The Ministry of External Affairs in Delhi quickly denied Trump's claim and even as a senior opposition leader Shashi Tharoor of Congress party has said that the US President perhaps did not have "the slightest idea of what he is talking about". MEA spokesman Raveesh Kumar wrote on the micro blogging site: "It has been India's consistent position that all outstanding issues with Pakistan are discussed only bilaterally. Any engagement with Pakistan would require an end to cross border terrorism". Trump made his controversial remarks during talks with the visiting Pakistan Prime Minister Imran Khan in White House.

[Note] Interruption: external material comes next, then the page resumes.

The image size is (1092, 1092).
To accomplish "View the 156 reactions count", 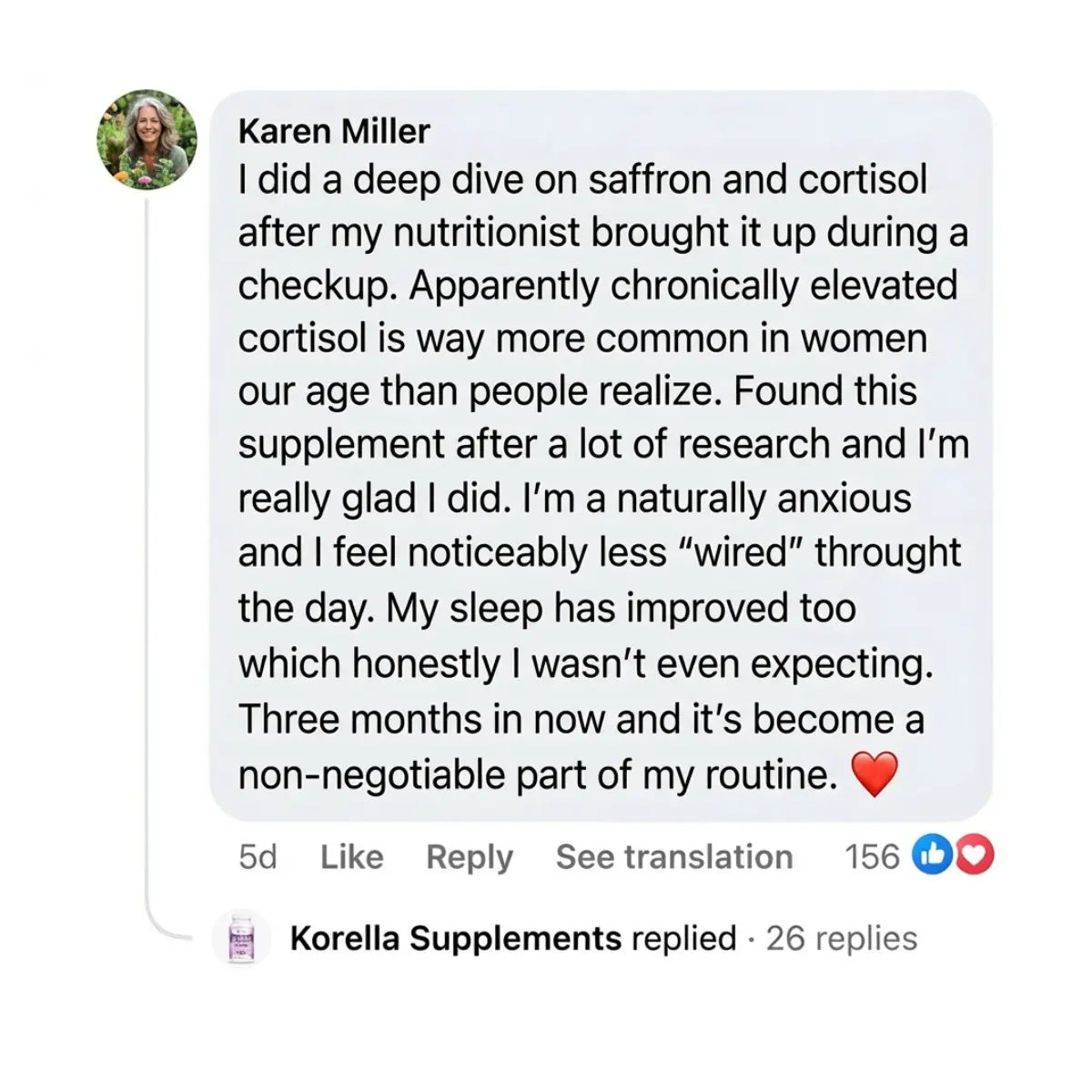I will pos(871,856).
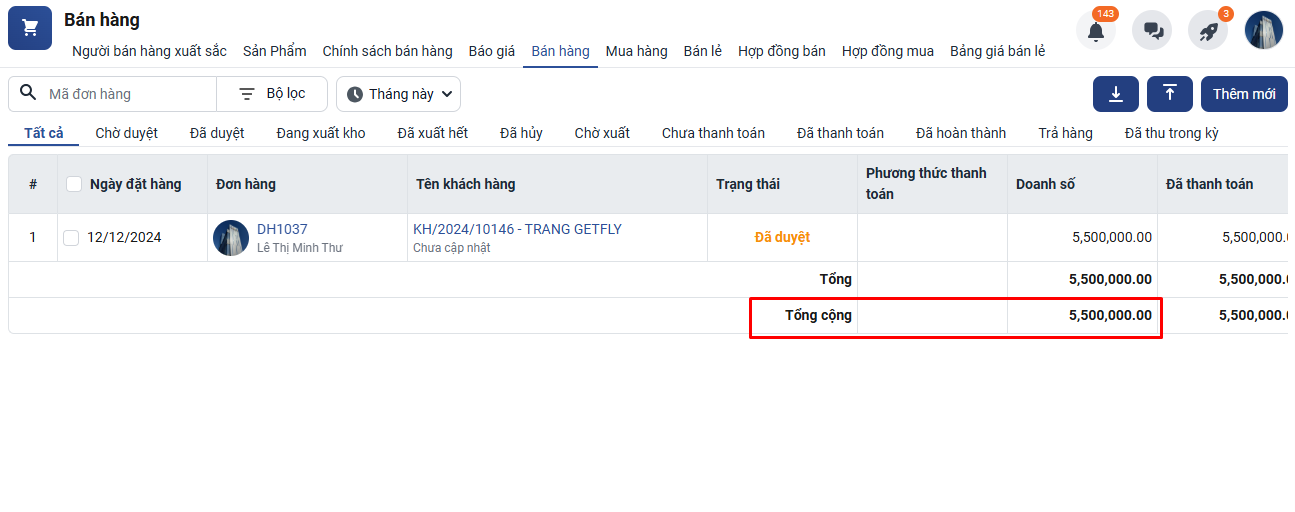Open the Bộ lọc filter panel
Viewport: 1295px width, 512px height.
click(272, 94)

However, an official statement from the White House did not have any reference to Trump's remarks on Kashmir."The President acknowledges the initial steps Pakistan has taken to improve regional security and counter terrorism. Pakistan has made efforts to facilitate the Afghanistan peace talks, and we are going to ask them to do more. The path to a strong and enduring partnership between Pakistan and the United States lies in working together to find a peaceful resolution of the conflict in Afghanistan," the statement, however, said. (UNI)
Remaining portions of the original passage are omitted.